Effects of adenovirus-expressing IL-10 in alleviating airway inflammation in asthma.

作者信息

Fu Chi-Ling, Chuang Ya-Hui, Chau Lee-Young, Chiang Bor-Luen

机构信息

Graduate Institute of Immunology, College of Medicine, National Taiwan University, Taipei, Taiwan.

出版信息

J Gene Med. 2006 Dec;8(12):1393-9. doi: 10.1002/jgm.974.

DOI:10.1002/jgm.974
PMID:17019745
Abstract

BACKGROUND

Allergic asthma strongly correlates with airway inflammation caused by cytokines secreted by allergen-specific type-2 T helper (Th2) cells, but the immunologic regulation of cell function is yet to be acquired. Further, IL-10 has been found to exert both antiinflammatory and immunoregulatory activities. This study aimed to elucidate the therapeutic effects of IL-10 administration via adenovirus-mediated gene delivery on airway inflammation in the ovalbumin (OVA)-induced murine model of asthma.

METHODS

BALB/c mice were sensitized by intraperitoneal injections with OVA and challenged by nebulized OVA. The sensitized mice were given an intratracheal delivery of adenoviral vector expressing the murine IL-10 gene (AdIL-10), or mock adenoviral vector 4 days before the inhalation challenge of the OVA. Inflammatory parameters, such as the development of airway hyper-responsiveness (AHR), bronchial lavage fluid eosinophils, and chemokines were assayed.

RESULTS

Intratracheal administration of AdIL-10 could efficiently inhibit antigen-induced AHR and significantly decrease the number of eosinophils and neutrophils in the bronchoalveolar lavage fluid of OVA-sensitized and challenged mice during the effector phase.

CONCLUSIONS

Our data showed that the intratracheal transfer of the IL-10 gene could affect the recruitment of inflammatory cells during the challenge phase in a way that would result in the inhibition of airway inflammation.
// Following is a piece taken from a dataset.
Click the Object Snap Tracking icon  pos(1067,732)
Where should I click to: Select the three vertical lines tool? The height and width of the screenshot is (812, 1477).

These findings suggest that the development of an immunoregulatory strategy based on IL-10 might shed light on more effective treatment.

摘要

背景

过敏性哮喘与变应原特异性2型辅助性T(Th2)细胞分泌的细胞因子所引起的气道炎症密切相关,但细胞功能的免疫调节机制尚未完全明确。此外,白细胞介素10(IL-10)已被发现具有抗炎和免疫调节活性。本研究旨在阐明通过腺病毒介导的基因传递给予IL-10对卵清蛋白(OVA)诱导的小鼠哮喘模型气道炎症的治疗作用。

方法

通过腹腔注射OVA使BALB/c小鼠致敏,并用雾化OVA进行激发。在OVA吸入激发前4天,给致敏小鼠气管内注射表达小鼠IL-10基因的腺病毒载体(AdIL-10)或空腺病毒载体。检测气道高反应性(AHR)、支气管肺泡灌洗液嗜酸性粒细胞和趋化因子等炎症参数。

结果

气管内给予AdIL-10可有效抑制抗原诱导的AHR,并在效应期显著减少OVA致敏和激发小鼠支气管肺泡灌洗液中嗜酸性粒细胞和中性粒细胞的数量。

结论

我们的数据表明,气管内转移IL-10基因可在激发期影响炎症细胞的募集,从而抑制气道炎症。这些发现提示,基于IL-10的免疫调节策略的开发可能为更有效的治疗提供思路。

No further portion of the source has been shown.